EXCERPT TO READ ::
+===+

My goal is to fit a Poisson glmnet using the tidymodels
package. For this purpose, I use the recipes
package to preprocess the data, parsnip
to fit the model, workflows
to bundle the model with the preprocessor and poissonreg
to be able to use Poisson regression with parsnip
. It works perfectly fine if my training dataset only contains numeric predictors, but I'm not able to fit the model when there are some factor (or categorical) predictors. In the code below, you may think that using tidymodels
is overkill. Yes it is for this minimal example, but eventually, I will want to tune my hyperparameters, validate my models, etc. and then, tidymodels
will be useful.
First, let's load the packages we need.
library(tibble)
library(recipes)
library(poissonreg)
library(parsnip)
library(workflows)
library(glmnet)
Let's also simulate our dataset having 1000 rows, 1 outcome (y
), 1 categorical predictor with 2 levels (x_fac
) and 3 numeric predictors (x_num_01
, x_num_02
and x_num_03
).
n <- 1000
dat <- tibble::tibble(
y = rpois(n, lambda = 0.15),
x_fac = factor(sample(c("M", "F"), size = n, replace = T)),
x_num_01 = rnorm(n),
x_num_02 = rnorm(n),
x_num_03 = rnorm(n)
)

+===+

RECORDED DATA ::
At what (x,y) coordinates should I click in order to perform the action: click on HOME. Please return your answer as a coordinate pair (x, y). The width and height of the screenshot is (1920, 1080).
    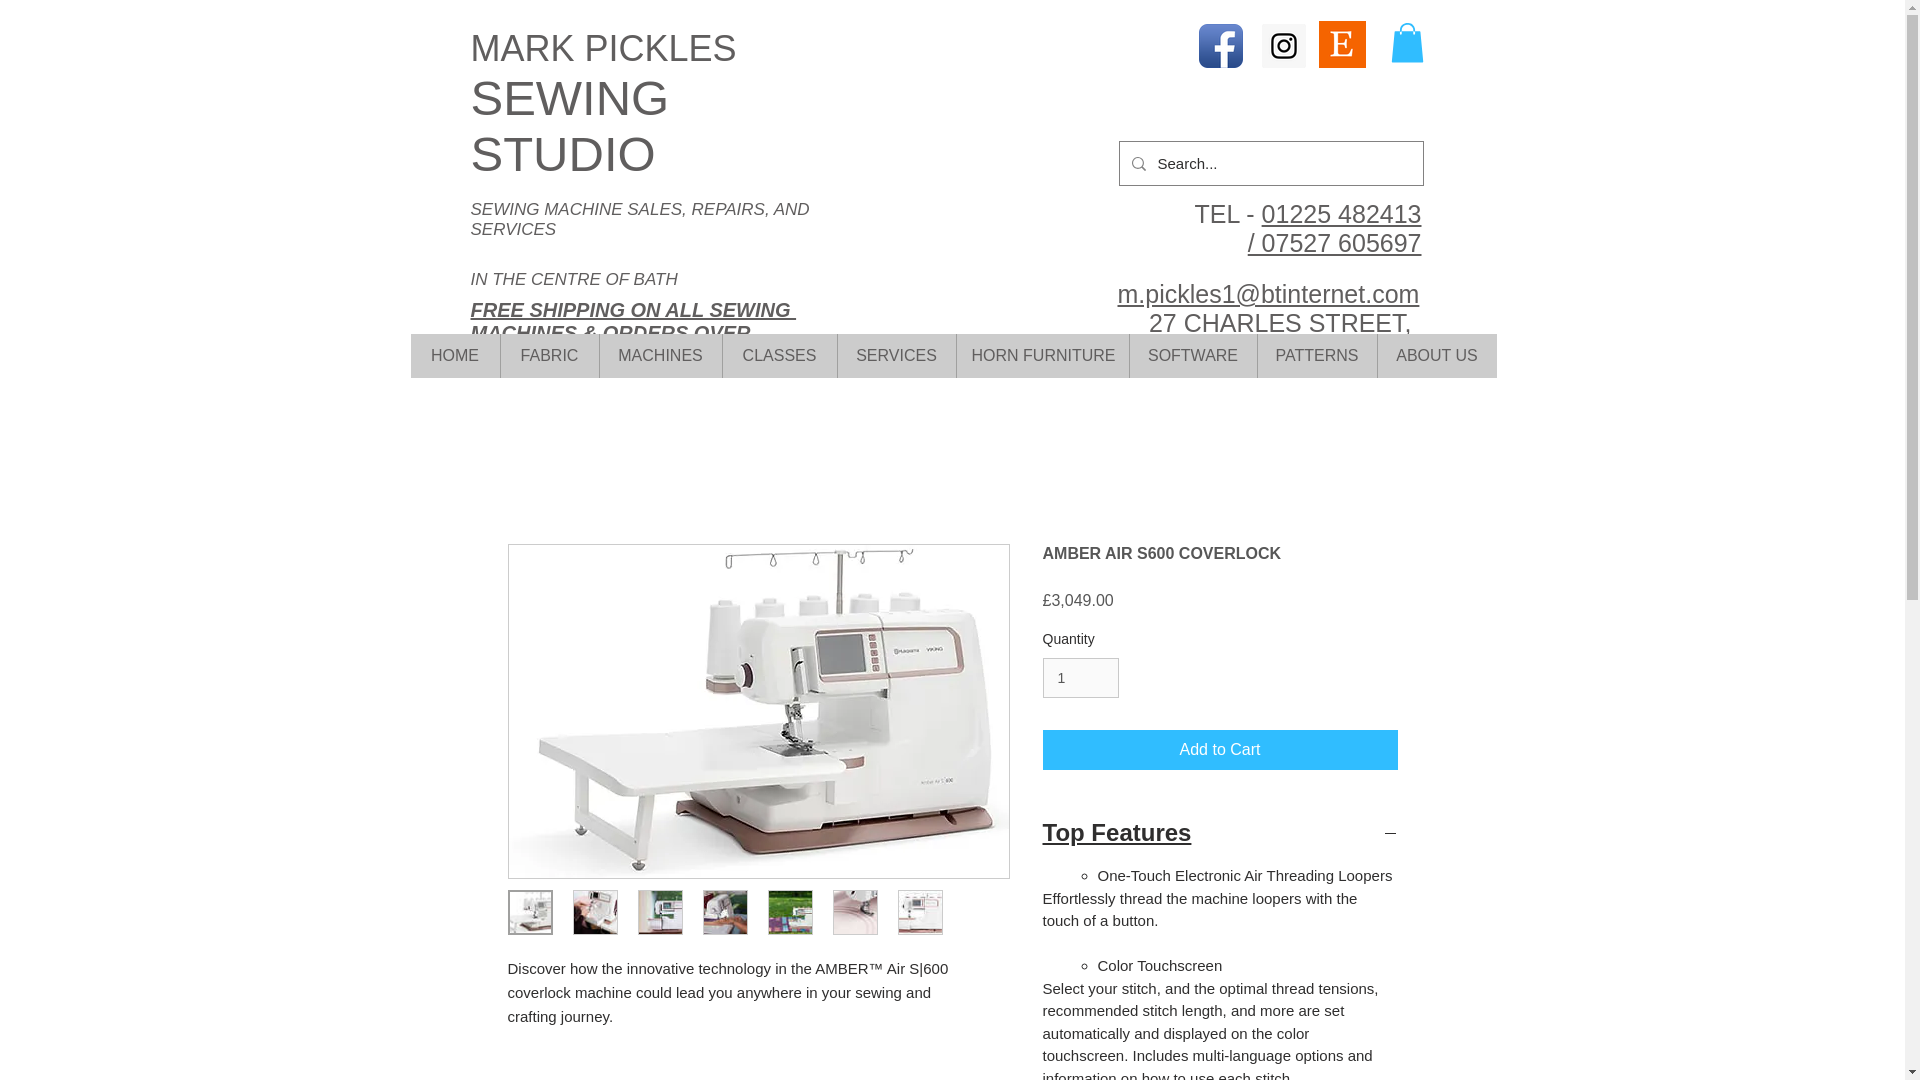
    Looking at the image, I should click on (454, 356).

+===+

GIVEN REQUEST ::
Answer these from the Poisson glmnet post above:
(a) Which package bundles the model with the preprocessor?
(b) What two levels can the categorical predictor take?
(c) What value of lambda generates the outcome?

FULL OUTPUT ::
(a) workflows
(b) "M" and "F"
(c) 0.15